Records of interface elements
-=-=-

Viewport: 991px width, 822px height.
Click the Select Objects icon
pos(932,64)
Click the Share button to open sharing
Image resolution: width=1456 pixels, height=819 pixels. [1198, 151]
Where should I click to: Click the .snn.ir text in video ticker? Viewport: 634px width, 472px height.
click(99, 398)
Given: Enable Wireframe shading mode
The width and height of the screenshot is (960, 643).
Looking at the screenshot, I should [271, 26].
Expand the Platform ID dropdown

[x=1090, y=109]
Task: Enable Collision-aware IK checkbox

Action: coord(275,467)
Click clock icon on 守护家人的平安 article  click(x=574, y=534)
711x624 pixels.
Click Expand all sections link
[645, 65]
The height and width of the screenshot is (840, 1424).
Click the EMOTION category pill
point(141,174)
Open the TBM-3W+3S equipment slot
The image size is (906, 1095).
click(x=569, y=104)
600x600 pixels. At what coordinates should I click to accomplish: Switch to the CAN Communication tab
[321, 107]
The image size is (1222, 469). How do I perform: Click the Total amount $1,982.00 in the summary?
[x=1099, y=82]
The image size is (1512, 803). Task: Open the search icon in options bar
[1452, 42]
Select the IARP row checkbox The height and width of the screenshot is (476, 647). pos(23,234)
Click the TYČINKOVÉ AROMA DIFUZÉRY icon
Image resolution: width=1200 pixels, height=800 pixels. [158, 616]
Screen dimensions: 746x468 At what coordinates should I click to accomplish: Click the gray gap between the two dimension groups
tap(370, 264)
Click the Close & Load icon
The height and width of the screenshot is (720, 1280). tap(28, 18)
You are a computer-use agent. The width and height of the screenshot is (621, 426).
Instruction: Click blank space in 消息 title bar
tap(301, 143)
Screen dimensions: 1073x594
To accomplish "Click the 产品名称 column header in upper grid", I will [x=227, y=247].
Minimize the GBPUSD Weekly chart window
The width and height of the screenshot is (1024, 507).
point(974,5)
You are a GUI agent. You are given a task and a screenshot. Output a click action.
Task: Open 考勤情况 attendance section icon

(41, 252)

-=-=-

» **WORK REQUIRED**:
Copy all of the lines above, word for word and unchanged.

» **FINISHED TASK**:
Viewport: 991px width, 822px height.
Click the Select Objects icon
pos(932,64)
Click the Share button to open sharing
Image resolution: width=1456 pixels, height=819 pixels. [1198, 151]
Where should I click to: Click the .snn.ir text in video ticker? Viewport: 634px width, 472px height.
click(99, 398)
Given: Enable Wireframe shading mode
The width and height of the screenshot is (960, 643).
Looking at the screenshot, I should [271, 26].
Expand the Platform ID dropdown

[x=1090, y=109]
Task: Enable Collision-aware IK checkbox

Action: coord(275,467)
Click clock icon on 守护家人的平安 article  click(x=574, y=534)
711x624 pixels.
Click Expand all sections link
[645, 65]
The height and width of the screenshot is (840, 1424).
Click the EMOTION category pill
point(141,174)
Open the TBM-3W+3S equipment slot
The image size is (906, 1095).
click(x=569, y=104)
600x600 pixels. At what coordinates should I click to accomplish: Switch to the CAN Communication tab
[321, 107]
The image size is (1222, 469). How do I perform: Click the Total amount $1,982.00 in the summary?
[x=1099, y=82]
The image size is (1512, 803). Task: Open the search icon in options bar
[1452, 42]
Select the IARP row checkbox The height and width of the screenshot is (476, 647). pos(23,234)
Click the TYČINKOVÉ AROMA DIFUZÉRY icon
Image resolution: width=1200 pixels, height=800 pixels. [158, 616]
Screen dimensions: 746x468 At what coordinates should I click to accomplish: Click the gray gap between the two dimension groups
tap(370, 264)
Click the Close & Load icon
The height and width of the screenshot is (720, 1280). tap(28, 18)
You are a computer-use agent. The width and height of the screenshot is (621, 426).
Instruction: Click blank space in 消息 title bar
tap(301, 143)
Screen dimensions: 1073x594
To accomplish "Click the 产品名称 column header in upper grid", I will [x=227, y=247].
Minimize the GBPUSD Weekly chart window
The width and height of the screenshot is (1024, 507).
point(974,5)
You are a GUI agent. You are given a task and a screenshot. Output a click action.
Task: Open 考勤情况 attendance section icon

(41, 252)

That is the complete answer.